Sun Valley Symposium

Sun Valley, Idaho

November 1, 1987

 

 

 

 

 

My Fellow Earthians, Brothers and Sisters of our Human Family -

 

 

I am grateful for the opportunity to address this important group and to share this podium with an extraordinary array of distinguished world citizens.

In looking into my speaker's lifetime library to find out if October 30th had any historical significance, I discovered that forty-nine years ago today, millions of American had tuned their radio only to hear the dreadful news of an invasion of earth from Mars. There was literally panic in the Streets. Though President Roosevelt probably didn't call Stalin to find out how many tanks "Uncle Joe" had to help repel the alien attack, many thought he should have. But it turned out to be only Orson Welles doing his weekly thing.

I even read that when Reagan met with Gorbachev at Reykjavik, the U.S. President mentioned somewhat wistfully how an attack from outer space would immediately dissolve Soviet and U.S. differences in our defense against a common enemy. The story didn't reveal the Soviet General Secretary's reply. Maybe Reagan's somewhat broad hint suffered in the translation.

The theme, of course, is not new. As an avid science fiction buff, I have been dealing with earth invasion from space monsters ever since I can remember. Pretty stale stuff. Why even in "The Journey Home," Captain Kirk, Spock, Bones, Scotty and the rest of the Enterprise crew you will recall had to return to the 20th century from the future to save earth from that monster steel whale looking for its ancient water cousin.

Judging from our human history of wars in the past 49 years, a real invasion from Mars or outer space in 1938 at least would have saved the human race a lot of homegrown misery.

So I had the strange thought that maybe we here during this symposium can insist to our national leaders and a skeptical public that we are the invaders from outer space not to destroy the human race but to pull it together before it blows itself apart.

Or better yet, maybe we, who have already accepted the oneness of the world and our place in it as world citizens, can take the lead ourselves.

This was my idea when, on May 25, 1948, I renounced my national citizenship at the U.S. Embassy in Paris and declared myself a world citizen.

You see, I was concerned with my personal part in world saving back in the immediate aftermath of Hiroshima and Nagasaki. I had just finished a bit of killing myself in the cockpit of a B-17 flying over Europe, oh not with those brand new atom bombs which my buddies had in their B-29s in Okinawa. But just little old incendiary bombs; if you had enough of them - and we did - you could do a fairly decent job on a city. Just ask the survivors of Hannover, Berlin, Dresden, Coventry or Tokyo.
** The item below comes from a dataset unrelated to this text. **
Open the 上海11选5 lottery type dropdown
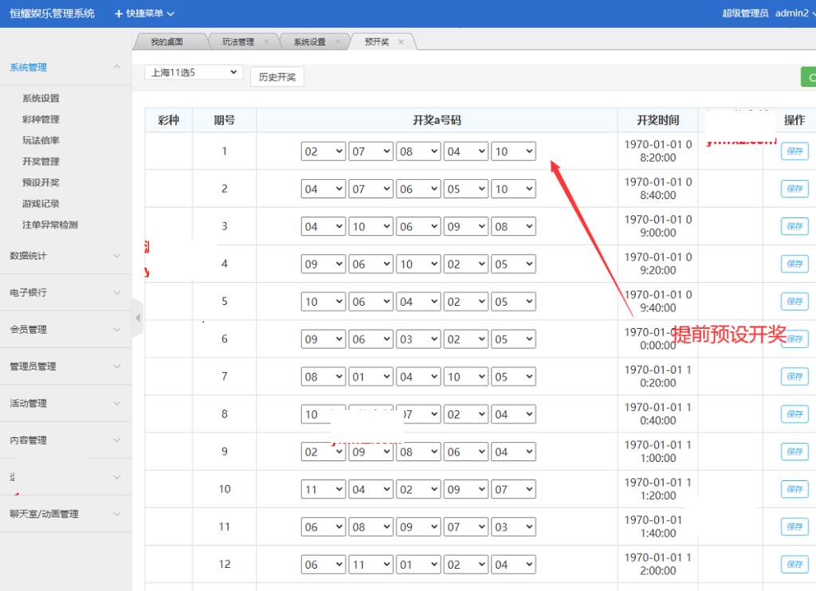Viewport: 816px width, 591px height. click(193, 72)
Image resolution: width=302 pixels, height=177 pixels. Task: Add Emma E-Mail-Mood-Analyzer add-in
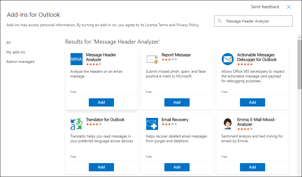tap(253, 167)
What really troubled me after the war was that no one seemed to know how to stop the whole shooting match altogether. Because, what with the new bombs, I figured war itself had become obsolete. But the game only got bigger. And deadlier. Now it was my nation against the USSR. Or so people said. But I had the crazy feeling it was all the nations put together against humanity...and of course against me. President Eisenhower warned us in the '50s against the "military-industrial complex." To me that complex was pervasive, worldwide, and built in solidly to the nation-state system itself. In his seminal book, The Third Wave, Alvin Toffler condemned the "Second Wave" or national politics as being an anachronism in the 20th century:

"As nations are torn apart and restructured, as instabilities and threats of war erupt, we shall be called upon to invent wholly new political forms or 'containers' to bring a semblance of order to the world - a world in which the nation-state has become, for many purposes, a dangerous anachronism.""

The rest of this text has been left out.